**Exercise requirements:**
Please give back each entry below unaltered, leaving the pictures out.

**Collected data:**
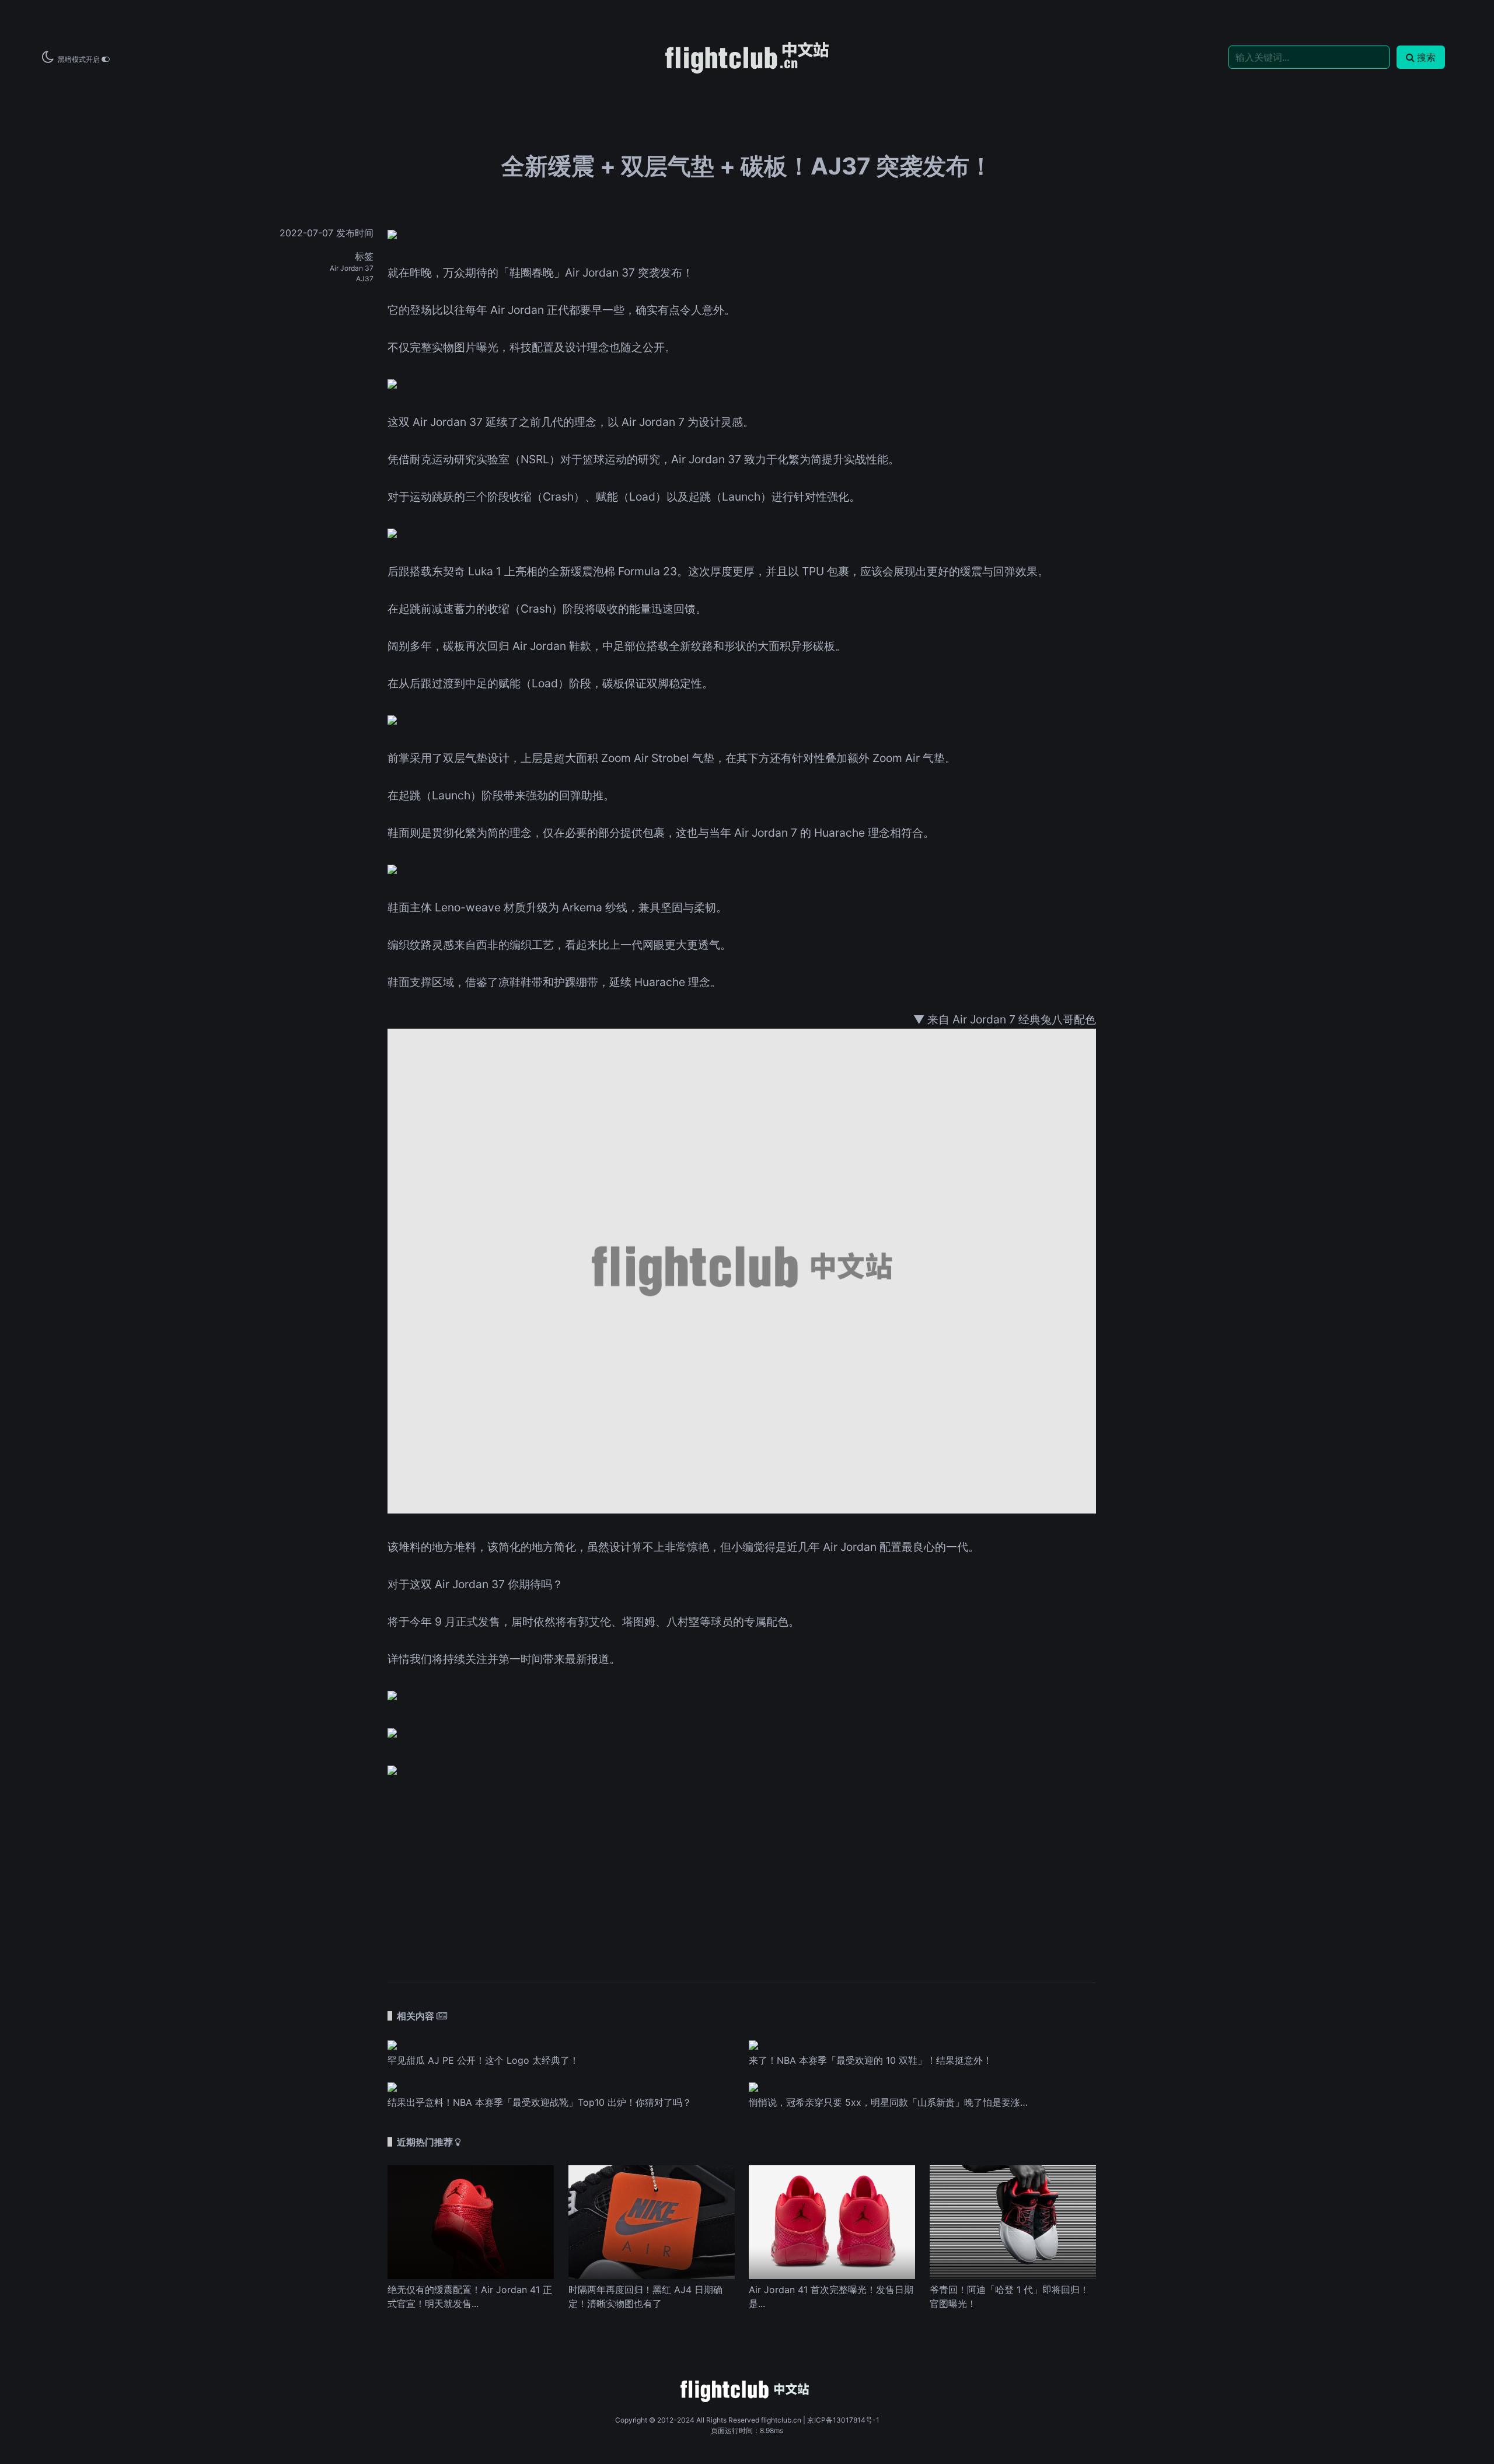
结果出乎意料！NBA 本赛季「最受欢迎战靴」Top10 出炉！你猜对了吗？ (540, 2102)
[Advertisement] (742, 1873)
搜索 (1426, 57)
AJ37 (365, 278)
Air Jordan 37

**Response to the task:**
结果出乎意料！NBA 本赛季「最受欢迎战靴」Top10 出炉！你猜对了吗？ (540, 2102)
[Advertisement] (742, 1873)
搜索 (1426, 57)
AJ37 (365, 278)
Air Jordan 37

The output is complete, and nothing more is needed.